→ **Your instructions**
Copy the data below verbatim, starting with the line that contains "Given: Click the edit icon in the /腐草为萤 row" and going on through the line that contains "coord(829,2540)".

## Start Data extract

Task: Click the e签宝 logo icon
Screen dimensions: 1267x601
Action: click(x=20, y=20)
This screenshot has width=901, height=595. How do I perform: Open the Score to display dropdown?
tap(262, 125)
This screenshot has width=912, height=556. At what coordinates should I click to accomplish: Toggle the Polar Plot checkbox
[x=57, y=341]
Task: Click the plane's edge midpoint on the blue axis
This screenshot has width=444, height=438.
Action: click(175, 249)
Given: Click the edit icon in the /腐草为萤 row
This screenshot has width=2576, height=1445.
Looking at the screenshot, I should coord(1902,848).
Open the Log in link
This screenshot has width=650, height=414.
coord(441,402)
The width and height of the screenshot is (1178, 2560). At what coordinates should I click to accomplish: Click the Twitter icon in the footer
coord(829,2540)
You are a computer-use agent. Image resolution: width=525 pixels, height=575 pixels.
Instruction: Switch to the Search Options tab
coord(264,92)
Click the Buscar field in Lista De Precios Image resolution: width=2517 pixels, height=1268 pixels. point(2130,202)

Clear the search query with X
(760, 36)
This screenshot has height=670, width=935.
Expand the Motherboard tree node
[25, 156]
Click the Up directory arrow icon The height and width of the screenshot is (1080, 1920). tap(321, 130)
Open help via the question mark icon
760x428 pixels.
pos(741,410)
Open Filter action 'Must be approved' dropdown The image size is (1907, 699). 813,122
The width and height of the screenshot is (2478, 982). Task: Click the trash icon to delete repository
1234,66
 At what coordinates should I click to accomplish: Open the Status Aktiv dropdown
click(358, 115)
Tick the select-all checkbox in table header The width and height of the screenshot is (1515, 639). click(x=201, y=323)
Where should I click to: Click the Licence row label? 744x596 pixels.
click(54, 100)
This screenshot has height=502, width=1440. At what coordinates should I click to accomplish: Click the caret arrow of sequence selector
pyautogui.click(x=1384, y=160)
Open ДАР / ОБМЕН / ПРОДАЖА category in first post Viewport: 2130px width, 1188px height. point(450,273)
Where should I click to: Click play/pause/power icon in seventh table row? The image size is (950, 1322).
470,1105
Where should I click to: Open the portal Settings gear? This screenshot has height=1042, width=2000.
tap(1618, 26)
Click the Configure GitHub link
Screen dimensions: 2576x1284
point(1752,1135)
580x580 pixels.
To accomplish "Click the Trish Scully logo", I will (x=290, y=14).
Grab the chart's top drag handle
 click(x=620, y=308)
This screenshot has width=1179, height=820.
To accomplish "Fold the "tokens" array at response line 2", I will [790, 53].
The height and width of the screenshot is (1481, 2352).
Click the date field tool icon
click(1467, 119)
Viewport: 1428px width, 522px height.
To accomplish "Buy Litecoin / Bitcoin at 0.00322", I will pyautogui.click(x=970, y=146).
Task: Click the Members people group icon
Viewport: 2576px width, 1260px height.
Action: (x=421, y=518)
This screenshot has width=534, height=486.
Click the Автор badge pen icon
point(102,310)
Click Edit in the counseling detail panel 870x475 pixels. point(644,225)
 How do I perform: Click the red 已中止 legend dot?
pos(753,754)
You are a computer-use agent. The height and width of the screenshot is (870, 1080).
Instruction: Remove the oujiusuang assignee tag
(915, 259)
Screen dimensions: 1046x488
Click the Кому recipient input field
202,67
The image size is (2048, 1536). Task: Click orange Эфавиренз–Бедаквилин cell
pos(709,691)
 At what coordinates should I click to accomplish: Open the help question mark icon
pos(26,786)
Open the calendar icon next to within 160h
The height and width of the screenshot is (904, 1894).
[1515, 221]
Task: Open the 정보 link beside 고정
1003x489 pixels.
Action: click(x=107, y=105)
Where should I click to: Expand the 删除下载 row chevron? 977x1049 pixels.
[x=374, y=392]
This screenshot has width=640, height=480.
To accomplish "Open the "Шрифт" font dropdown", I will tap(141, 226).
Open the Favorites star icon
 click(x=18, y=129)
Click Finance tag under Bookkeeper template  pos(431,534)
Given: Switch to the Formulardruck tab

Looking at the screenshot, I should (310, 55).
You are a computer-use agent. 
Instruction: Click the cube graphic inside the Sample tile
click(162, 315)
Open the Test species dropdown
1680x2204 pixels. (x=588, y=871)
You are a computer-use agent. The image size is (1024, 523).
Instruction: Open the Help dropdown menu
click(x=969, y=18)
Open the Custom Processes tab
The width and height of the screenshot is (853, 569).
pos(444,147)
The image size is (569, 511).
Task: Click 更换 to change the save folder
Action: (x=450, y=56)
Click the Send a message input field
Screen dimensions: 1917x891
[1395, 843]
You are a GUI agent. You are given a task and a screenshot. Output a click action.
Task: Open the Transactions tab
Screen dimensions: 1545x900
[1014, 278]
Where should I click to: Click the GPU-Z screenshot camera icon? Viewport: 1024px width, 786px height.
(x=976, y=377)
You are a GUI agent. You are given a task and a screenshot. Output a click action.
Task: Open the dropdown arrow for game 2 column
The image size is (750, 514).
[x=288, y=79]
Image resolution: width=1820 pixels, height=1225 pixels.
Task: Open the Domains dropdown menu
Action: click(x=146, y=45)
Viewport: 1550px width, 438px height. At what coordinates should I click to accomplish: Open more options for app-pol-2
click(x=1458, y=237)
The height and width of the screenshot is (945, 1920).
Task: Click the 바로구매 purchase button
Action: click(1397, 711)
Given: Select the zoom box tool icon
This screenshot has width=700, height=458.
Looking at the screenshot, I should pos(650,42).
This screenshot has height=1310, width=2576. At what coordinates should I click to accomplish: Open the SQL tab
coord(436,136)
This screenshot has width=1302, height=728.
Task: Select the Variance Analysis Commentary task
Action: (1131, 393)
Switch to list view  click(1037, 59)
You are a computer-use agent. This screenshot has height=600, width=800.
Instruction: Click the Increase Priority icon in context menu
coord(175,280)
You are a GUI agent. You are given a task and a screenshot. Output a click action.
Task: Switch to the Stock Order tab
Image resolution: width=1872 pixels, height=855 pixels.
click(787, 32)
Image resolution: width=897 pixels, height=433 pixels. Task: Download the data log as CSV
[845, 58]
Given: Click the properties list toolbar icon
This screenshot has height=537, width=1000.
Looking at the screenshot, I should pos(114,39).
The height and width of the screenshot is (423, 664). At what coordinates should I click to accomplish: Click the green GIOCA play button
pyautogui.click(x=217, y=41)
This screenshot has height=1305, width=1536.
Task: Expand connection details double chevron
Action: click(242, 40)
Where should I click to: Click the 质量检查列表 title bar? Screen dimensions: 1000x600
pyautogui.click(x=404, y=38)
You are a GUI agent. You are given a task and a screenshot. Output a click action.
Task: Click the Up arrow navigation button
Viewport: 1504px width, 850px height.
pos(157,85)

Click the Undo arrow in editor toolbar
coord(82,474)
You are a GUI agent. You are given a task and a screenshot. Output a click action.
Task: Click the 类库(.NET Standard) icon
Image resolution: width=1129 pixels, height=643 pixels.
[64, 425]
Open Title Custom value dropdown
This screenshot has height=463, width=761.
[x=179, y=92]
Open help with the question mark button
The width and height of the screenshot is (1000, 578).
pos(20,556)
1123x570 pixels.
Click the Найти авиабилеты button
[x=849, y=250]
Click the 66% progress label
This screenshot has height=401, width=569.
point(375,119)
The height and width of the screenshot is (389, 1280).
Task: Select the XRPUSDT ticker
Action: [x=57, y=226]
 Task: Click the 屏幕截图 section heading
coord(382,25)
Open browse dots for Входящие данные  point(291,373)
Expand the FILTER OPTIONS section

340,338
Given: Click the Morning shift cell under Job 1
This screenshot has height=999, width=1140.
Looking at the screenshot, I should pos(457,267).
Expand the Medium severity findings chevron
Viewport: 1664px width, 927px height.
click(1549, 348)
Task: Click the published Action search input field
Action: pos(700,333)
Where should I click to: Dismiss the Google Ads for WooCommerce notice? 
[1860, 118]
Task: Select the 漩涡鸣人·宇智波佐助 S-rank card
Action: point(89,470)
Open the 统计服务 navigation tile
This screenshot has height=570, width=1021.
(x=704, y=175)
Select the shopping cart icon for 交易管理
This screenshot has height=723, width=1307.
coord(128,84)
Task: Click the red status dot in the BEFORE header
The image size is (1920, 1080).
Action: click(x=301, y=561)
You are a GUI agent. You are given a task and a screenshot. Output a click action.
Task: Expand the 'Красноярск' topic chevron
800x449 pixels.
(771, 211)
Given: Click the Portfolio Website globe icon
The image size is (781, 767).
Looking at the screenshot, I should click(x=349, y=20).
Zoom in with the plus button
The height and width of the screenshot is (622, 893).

## End Data extract

→ **Answer to the problem**
Given: Click the edit icon in the /腐草为萤 row
This screenshot has width=2576, height=1445.
Looking at the screenshot, I should coord(1902,848).
Open the Log in link
This screenshot has width=650, height=414.
coord(441,402)
The width and height of the screenshot is (1178, 2560). At what coordinates should I click to accomplish: Click the Twitter icon in the footer
coord(829,2540)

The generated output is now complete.